Sappho was born on Lesbos to a noble family. She lived most of her life in the city of Mytilene, with the exception of her family’s brief exile in Sicily shortly after 600 B.C.E. She married a wealthy man in Mytilene, and they had a daughter names Cleis. Sappho also headed a thiasos, or an academy of unmarried women. As was the custom at the time, wealthy families sent their daughters to live at these schools where they were taught proper social graces, composition, singing, and poetry recitation. Much of Sappho’s poetry was composed in this community, and she used many of her students as subjects.

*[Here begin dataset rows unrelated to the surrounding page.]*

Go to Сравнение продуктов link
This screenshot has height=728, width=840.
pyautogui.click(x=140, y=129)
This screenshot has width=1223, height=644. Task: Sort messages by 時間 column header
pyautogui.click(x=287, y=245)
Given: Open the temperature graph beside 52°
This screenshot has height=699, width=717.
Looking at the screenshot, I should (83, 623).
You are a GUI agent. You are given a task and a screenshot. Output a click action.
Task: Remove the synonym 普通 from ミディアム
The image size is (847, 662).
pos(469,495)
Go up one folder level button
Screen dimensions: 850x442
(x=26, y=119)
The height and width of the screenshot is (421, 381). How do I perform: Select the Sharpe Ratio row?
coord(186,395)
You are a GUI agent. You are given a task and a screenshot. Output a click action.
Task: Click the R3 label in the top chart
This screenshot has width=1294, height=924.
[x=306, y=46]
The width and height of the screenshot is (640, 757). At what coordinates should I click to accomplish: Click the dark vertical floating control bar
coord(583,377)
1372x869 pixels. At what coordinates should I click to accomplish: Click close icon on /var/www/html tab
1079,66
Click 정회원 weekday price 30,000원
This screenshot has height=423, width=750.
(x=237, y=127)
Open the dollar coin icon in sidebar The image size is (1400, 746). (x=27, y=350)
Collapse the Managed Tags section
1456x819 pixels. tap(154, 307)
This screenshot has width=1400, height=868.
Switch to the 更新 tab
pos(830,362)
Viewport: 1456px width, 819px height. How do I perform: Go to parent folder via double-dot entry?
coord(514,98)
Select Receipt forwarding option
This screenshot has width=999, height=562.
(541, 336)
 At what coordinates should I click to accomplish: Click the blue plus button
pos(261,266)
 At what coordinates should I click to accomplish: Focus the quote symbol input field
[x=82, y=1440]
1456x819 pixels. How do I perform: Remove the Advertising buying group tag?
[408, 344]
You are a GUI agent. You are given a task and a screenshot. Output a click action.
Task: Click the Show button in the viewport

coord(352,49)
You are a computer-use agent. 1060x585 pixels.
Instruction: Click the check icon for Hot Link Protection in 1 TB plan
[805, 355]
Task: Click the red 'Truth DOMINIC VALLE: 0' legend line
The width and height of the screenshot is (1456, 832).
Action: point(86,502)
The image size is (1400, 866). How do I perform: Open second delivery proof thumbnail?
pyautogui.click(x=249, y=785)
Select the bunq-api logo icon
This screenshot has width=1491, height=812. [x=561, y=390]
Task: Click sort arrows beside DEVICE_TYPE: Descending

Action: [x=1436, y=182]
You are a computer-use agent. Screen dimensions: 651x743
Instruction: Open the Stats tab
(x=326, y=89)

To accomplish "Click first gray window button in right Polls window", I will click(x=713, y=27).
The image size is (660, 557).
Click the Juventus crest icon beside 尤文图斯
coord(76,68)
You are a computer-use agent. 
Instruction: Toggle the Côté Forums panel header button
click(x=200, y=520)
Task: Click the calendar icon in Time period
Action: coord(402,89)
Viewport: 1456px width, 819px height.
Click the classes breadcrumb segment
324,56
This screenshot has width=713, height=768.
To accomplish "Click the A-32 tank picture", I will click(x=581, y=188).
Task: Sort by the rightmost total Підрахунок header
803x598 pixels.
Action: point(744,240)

Perhaps Sappho’s most famous work is her “Ode to Aphrodite”:
Deathless Aphrodite of the spangled mind, child of Zeus, who twists lures, I beg you do not break with hard pains, O lady, my heart
but come here if ever before you caught my voice far off and listening left your father’s golden house and came,
yoking your car. And fine birds brought you, quick sparrows over the black earth whipping their wings down the sky through midair -
they arrive. But you, O blessed one, smiled in your deathless face and asked what (now again) I have suffered and why (now again) I am calling out
and what I want to happen most of all in my crazy heart. Whom should I persuade (now again) to lead you back into her love? Who, O Sappho, is wronging you?
For if she flees, soon she will pursue. If she refuses gifts, rather will she give them. If she does not love, soon she will love even unwilling.
Come to me now: loose me from hard care and all my heart longs to accomplish, accomplish. You be my ally.
(Carson, If Not, Winter, 2–5)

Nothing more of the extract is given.